Gattuso è costretto a cambiare sia dal punto di vista tattico che degli interpreti. Viene inserito Kalinic al posto di uno spento A. Silva per garantire maggior fisicità in avanti e maggior copertura sulle palle inattive a favore dell’Udinese, Bonaventura lascia il campo ad Antonelli e Calhanoglu esce per far spazio alla dinamicità di Borini. Match condizionato dal l’inferiorità numerica ma, ancora una volta, dimostra che questo nuovo Milan ha una sua identità.

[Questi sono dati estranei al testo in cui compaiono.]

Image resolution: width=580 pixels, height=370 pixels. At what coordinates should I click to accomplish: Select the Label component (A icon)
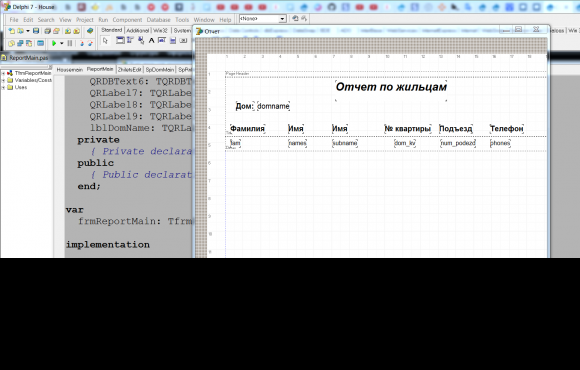(x=151, y=40)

Alla fine per il Diavolo è un buon punto contro una delle squadre più in forma del campionato. Rino, come da lui stesso dichiarato, dovrà lavorare ancora sulla testa e sulla maggior cattiveria per portare a casa queste partite nonostante le difficoltà. Perché la classifica non sorride e il Milan è la squadra clstetta a rincorrere.